» ABOUT THIS EXERCISE:
Look through the records below, and copy out every line that holds the string "link".

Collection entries
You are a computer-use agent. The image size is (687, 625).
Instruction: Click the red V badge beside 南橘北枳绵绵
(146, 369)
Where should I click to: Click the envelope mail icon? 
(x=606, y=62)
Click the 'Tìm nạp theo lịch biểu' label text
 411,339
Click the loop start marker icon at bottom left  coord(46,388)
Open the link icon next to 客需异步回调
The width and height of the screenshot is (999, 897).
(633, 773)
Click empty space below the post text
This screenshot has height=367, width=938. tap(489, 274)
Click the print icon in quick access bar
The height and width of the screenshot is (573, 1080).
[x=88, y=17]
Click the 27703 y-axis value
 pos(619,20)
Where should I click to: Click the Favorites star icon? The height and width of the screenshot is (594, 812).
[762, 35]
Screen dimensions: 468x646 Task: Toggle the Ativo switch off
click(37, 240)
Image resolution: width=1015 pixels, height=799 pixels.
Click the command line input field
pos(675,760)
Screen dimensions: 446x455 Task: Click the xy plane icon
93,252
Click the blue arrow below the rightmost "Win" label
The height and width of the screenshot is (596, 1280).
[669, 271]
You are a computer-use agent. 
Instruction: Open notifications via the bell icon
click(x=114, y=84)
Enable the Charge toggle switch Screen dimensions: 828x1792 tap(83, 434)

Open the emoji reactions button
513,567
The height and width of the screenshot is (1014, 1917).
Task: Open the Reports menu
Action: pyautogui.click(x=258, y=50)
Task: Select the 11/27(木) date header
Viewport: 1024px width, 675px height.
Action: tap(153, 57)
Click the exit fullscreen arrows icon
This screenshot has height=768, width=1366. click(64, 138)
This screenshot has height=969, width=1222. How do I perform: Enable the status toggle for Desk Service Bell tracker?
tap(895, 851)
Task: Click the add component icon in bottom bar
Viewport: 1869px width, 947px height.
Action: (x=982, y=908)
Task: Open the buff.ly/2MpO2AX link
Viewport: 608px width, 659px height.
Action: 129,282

» ANSWER TO THIS TASK:
Open the link icon next to 客需异步回调
Task: Open the buff.ly/2MpO2AX link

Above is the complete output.